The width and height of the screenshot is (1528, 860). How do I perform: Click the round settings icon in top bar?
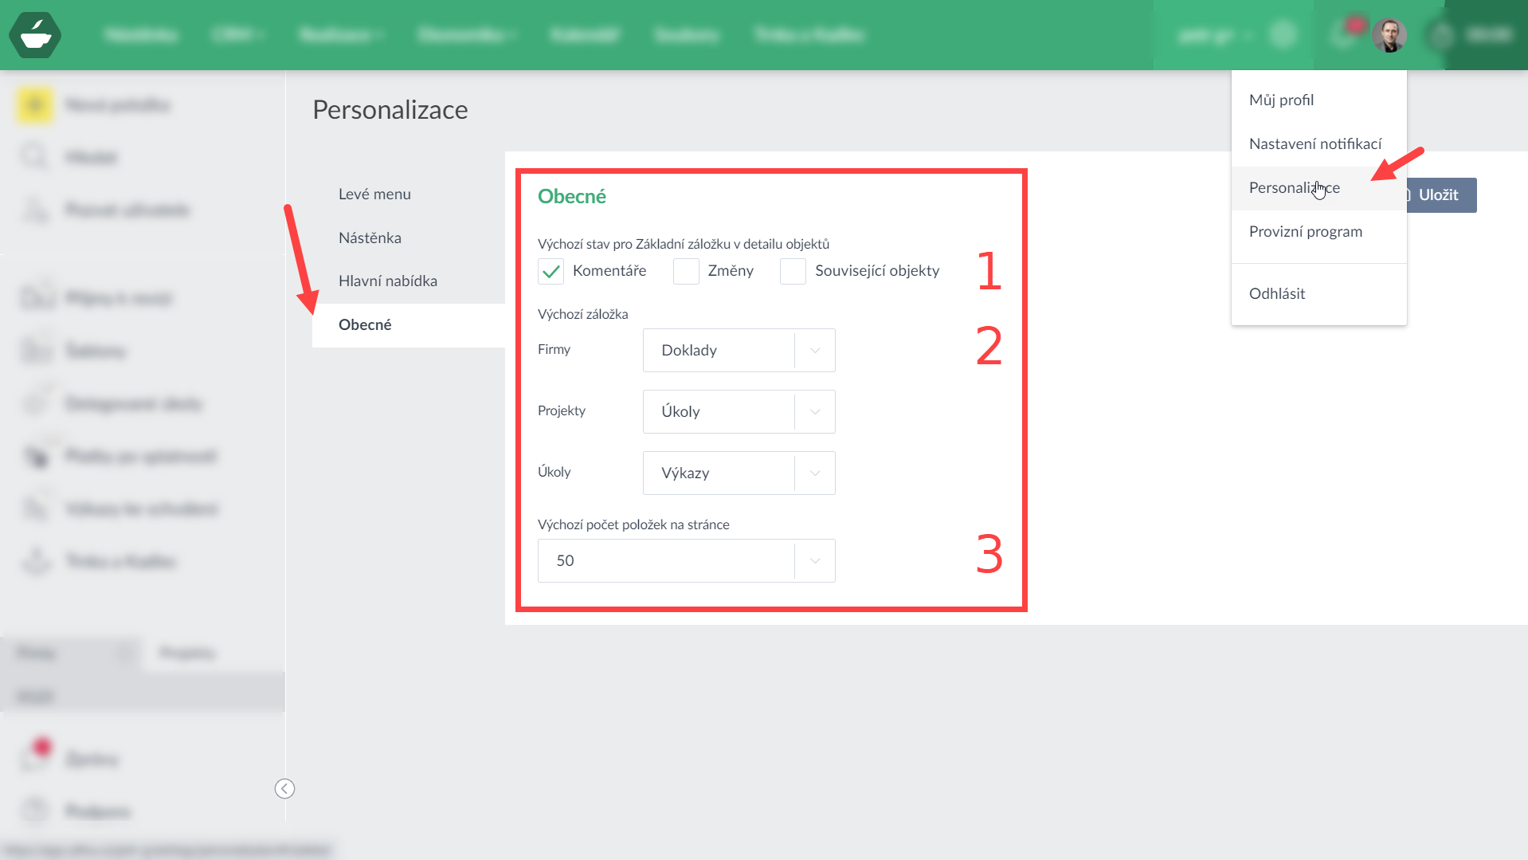coord(1283,35)
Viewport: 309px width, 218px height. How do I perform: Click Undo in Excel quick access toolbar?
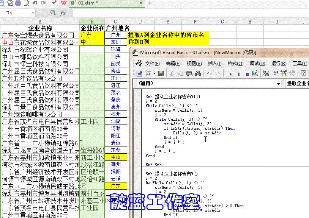[35, 3]
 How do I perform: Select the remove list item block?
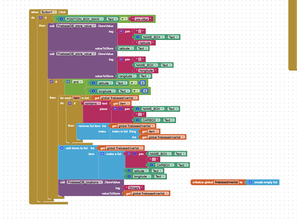pos(90,126)
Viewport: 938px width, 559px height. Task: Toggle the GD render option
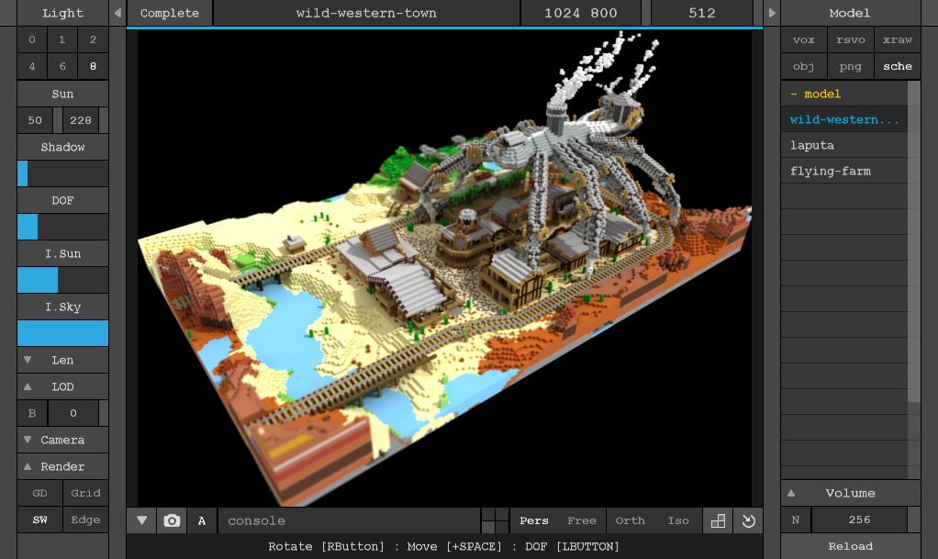click(40, 493)
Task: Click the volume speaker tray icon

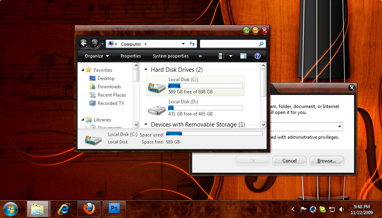Action: pyautogui.click(x=341, y=209)
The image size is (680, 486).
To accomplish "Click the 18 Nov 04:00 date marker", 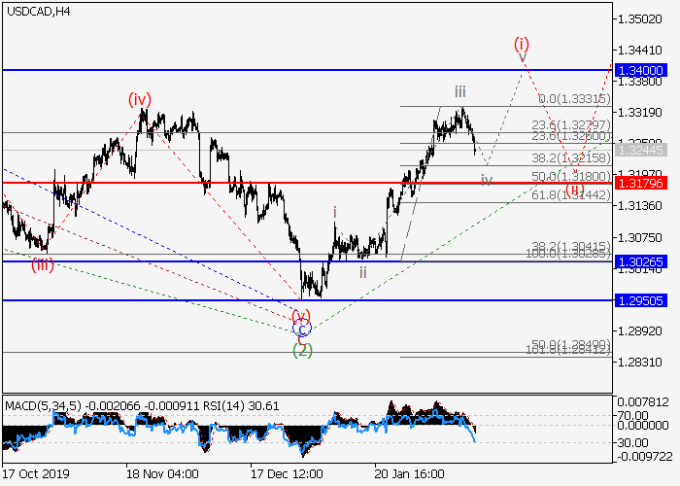I will 162,473.
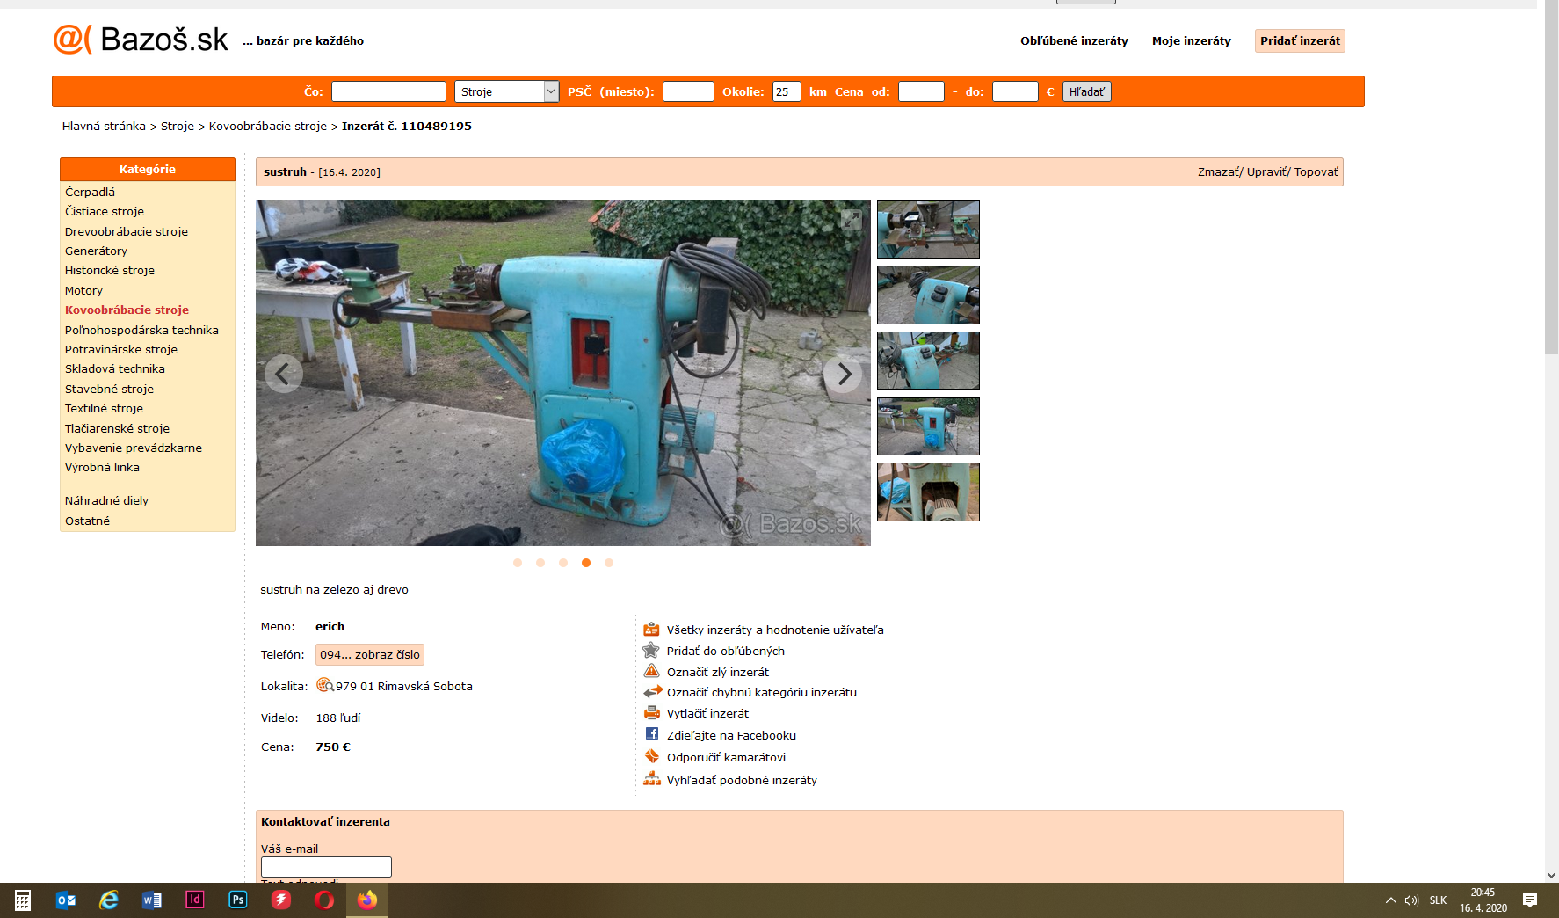
Task: Open Firefox from the Windows taskbar
Action: click(367, 900)
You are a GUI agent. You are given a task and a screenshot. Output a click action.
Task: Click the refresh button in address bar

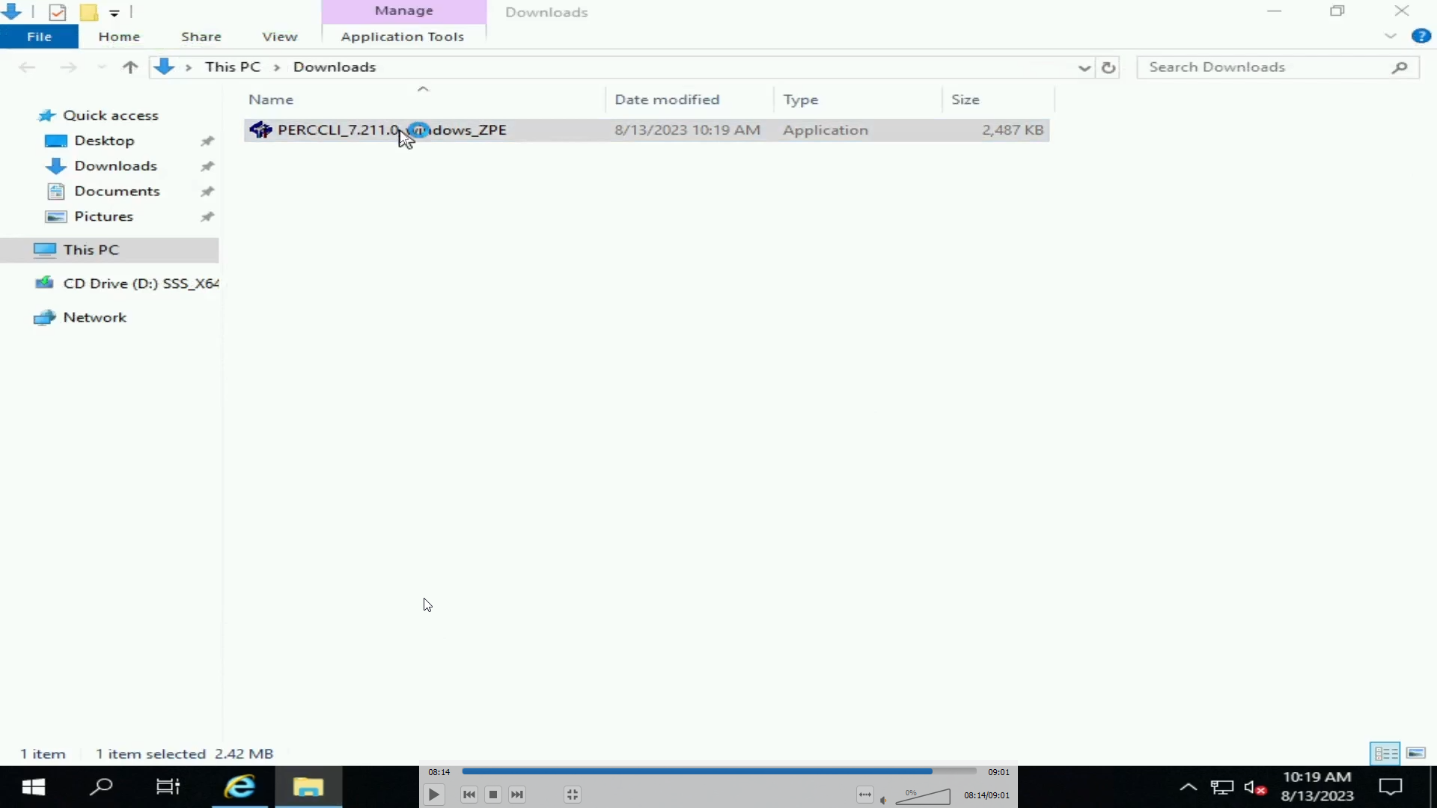(1108, 67)
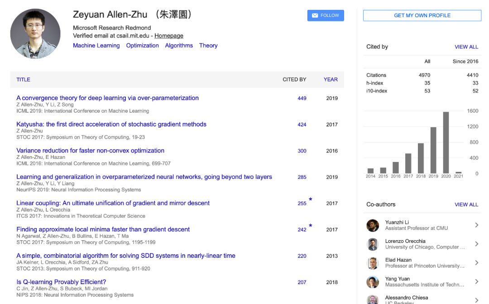489x304 pixels.
Task: Expand chevron next to Elad Hazan
Action: 476,263
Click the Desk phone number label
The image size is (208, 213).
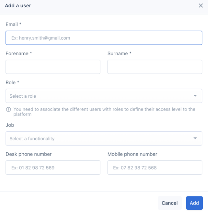(x=28, y=154)
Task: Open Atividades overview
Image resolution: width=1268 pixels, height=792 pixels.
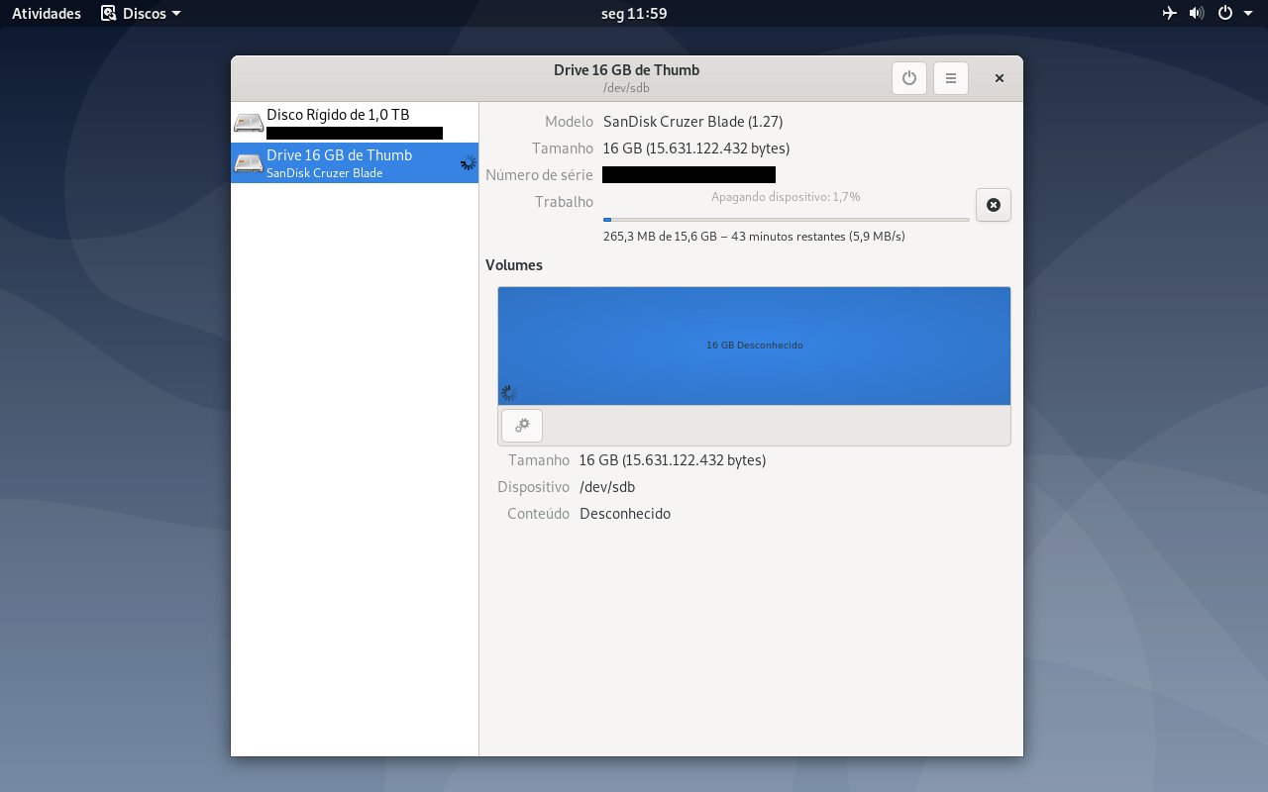Action: (x=47, y=14)
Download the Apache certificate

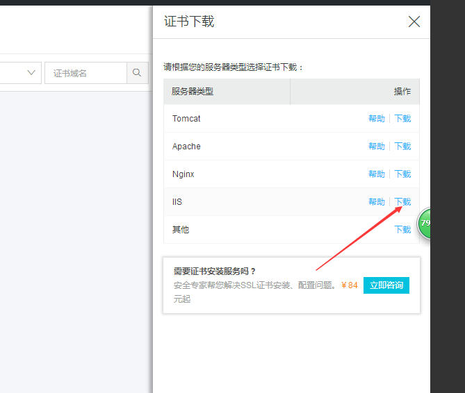(x=402, y=147)
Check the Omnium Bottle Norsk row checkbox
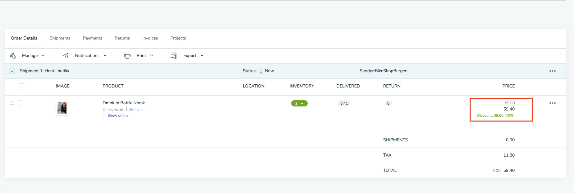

> _Problem to work on_: An exact copy of the lines from the line containing "Image resolution: width=1268" through the final line of the listing, without pictures, is the expected result.

> _The completed task_:
Image resolution: width=1268 pixels, height=792 pixels.
Action: (x=47, y=14)
Download the Apache certificate

(x=402, y=147)
Check the Omnium Bottle Norsk row checkbox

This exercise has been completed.